Now all roads lead to France and heavy is the tread
Of the living; but the dead returning lightly dance.
Edward Thomas, Roads

Tuesday, January 28, 2020

Crucible: The Long End of the Great War and the Birth of a New World 1917-1924

by Charles Emmerson
Public Affairs, 2019
Jim Gallen, Reviewer

Benito Mussolini and His Pet Lion, 1924

Neither the Armistice nor the Treaty of Versailles restored the peace that had existed before the Great War. They were merely measuring lines on the beaker in which a new world was brewing. Crucible is a series of hundreds of snippets occurring between 1917 and 1924 that follow the people who would play roles in that new world.

The personalities are drawn from politics, the arts, and the sciences.
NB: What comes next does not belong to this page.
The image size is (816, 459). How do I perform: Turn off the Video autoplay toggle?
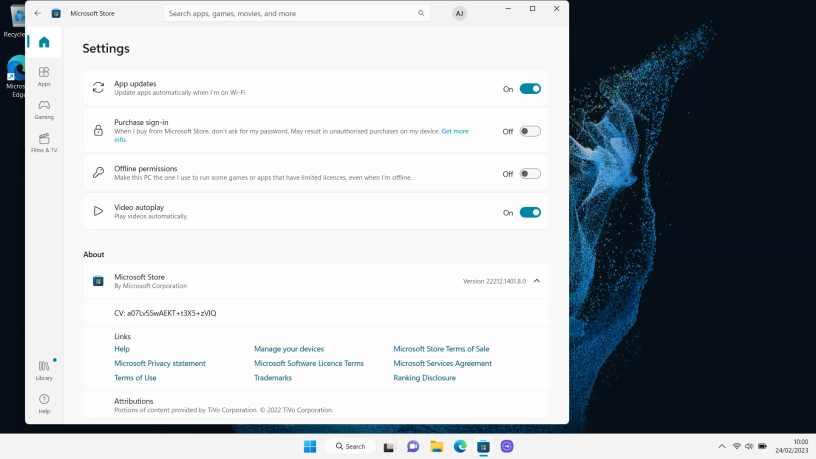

Many are well known: Russians, Vladimir Lenin (the impatient revolutionary), Josef Stalin (the Georgian bank robber), Leon Trotsky (the principled non-tipper); Italians Gabriele D'Annunzio and Benito Mussolini; Turks Ismael Enver Pasha and Mustafa Kemal; Germans Kaiser Wilhelm and Adolf Hitler; Winston Churchill and his cousin sculptor Claire Sheridan; scientists Albert Einstein and Sigmund Freud; Emperor Charles of Austria; Black activists William Du Bois and Marcus Garvey; Irish nationalists and rivals Michael Collins and Éamon de Valera; Ernest Hemingway, and a host of others.

Each reader can pick the saga that most appeals to him or her and which whets the appetite for more. My favorite is the wrenching struggle for independence that the Irish fought against the Empire and amongst themselves. What is often thought of as a simple case of Irish versus British is shown as an international and intramural blood contest over the definitions of independence, plus the achievable and available means that fueled the flames of personal rivalries, splitting Ireland's leaders and tearing its land asunder.

I found the style of jumping from one incident to another to be unusual, but not too difficult to follow. When one thinks of it, life evolves as a series of seemingly unrelated incidents reported in our daily papers or conversations, not in a concentrated story line of a history or biography.

Jim Gallen

1 comment:

  1. Your final paragraph was right on, Jim! And I ordered the book, it arrived, and I think it's one of the biggest tomes I have, but I'm looking forward to jumping into it on a regular basis.